Host immune response in tuberculosis: An examination of the interaction of Mycobacterium tuberculosis with dendritic cells and macrophages

Tuberculosis is a pulmonary infectious disease caused by Mycobacterium tuberculosis. Cell-mediated immune responses are protective in tuberculosis, and production of cytokines by macrophages and dendritic cells is crucial for initiating cellular immune responses to M. tuberculosis . The effects of microbial stimuli on dendritic cells and macrophages are mediated through Toll-like receptors (TLRs) that recognize specific patterns of microbial components.

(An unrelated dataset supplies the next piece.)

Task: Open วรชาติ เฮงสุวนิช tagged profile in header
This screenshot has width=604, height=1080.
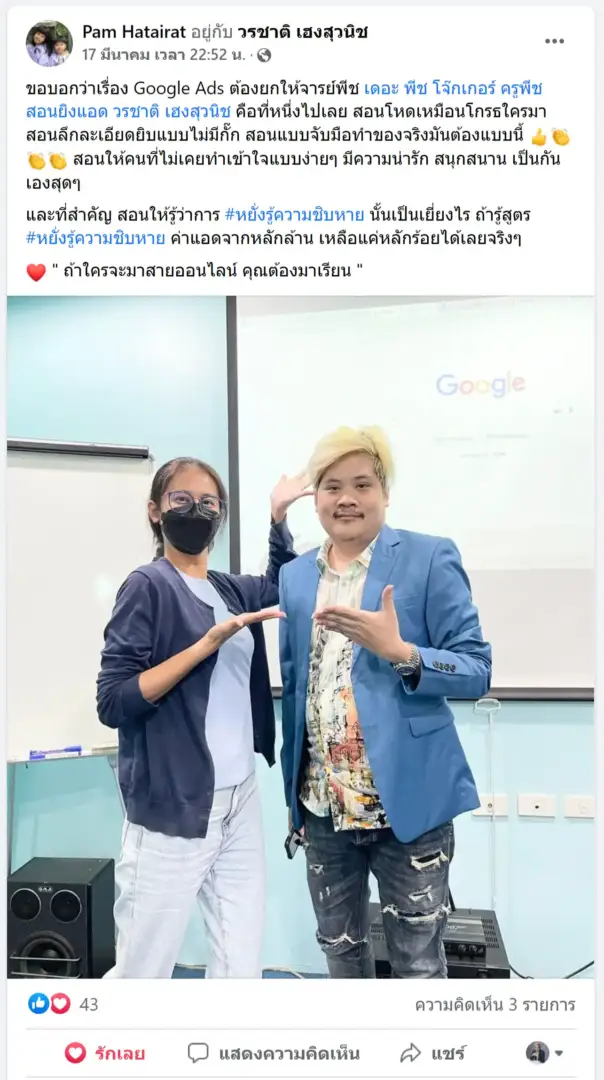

In this study we therefore first examined the dependency on TLR2 and TLR4 for M. tuberculosis induced cytokine production by dendritic cells and macrophages.; Our studies demonstrated that M. tuberculosis-induced TNF, IL-6, and IL-10 production from dendritic cells is largely dependent on TLR2 signaling. In contrast, absence of TLR4 did not alter these cytokine profiles. An important inference from our studies was M. tuberculosis -induced IL-12 production, maturation and Th1 polarizing capacity of dendritic cells were not affected in the absence of TLR2 or TLR4, suggesting redundancy between TLR2 and TLR4, or possibly involvement of other receptors in IL-12 production and maturation. In response to M. tuberculosis infection, macrophages exhibited differences in their dependency on TLR2 and TLR4 for cytokine production. IL-10, TNF and IL-6 from macrophages was predominantly dependent on TLR2 signaling. As expected, the level of IL-12 from wild-type infected macrophages was very low. Interestingly this low production was further impaired in the absence of TLR2 signaling. In the absence TLR4 signaling, TNF and IL-6 production was partially reduced. These differences in dependency on cytokine production from both cell types may be due to their distinct roles in the immune response.; Since dendritic cells and macrophages displayed differential responses when infected with M. tuberculosis, we next examined global gene transcription from both cells by employing the microarray technology. Analysis of microarray data revealed that dendritic cells modulated the expression of genes preferentially involved in initiating cellular immunity whereas macrophages regulated the expression of genes preferentially involved in the growth of intracellular M. tuberculosis. The microarray studies provide a framework for future studies that will directly test in murine models of M. tuberculosis infection how the characteristic transcriptional profiles of the two cell types impact on disease modulation.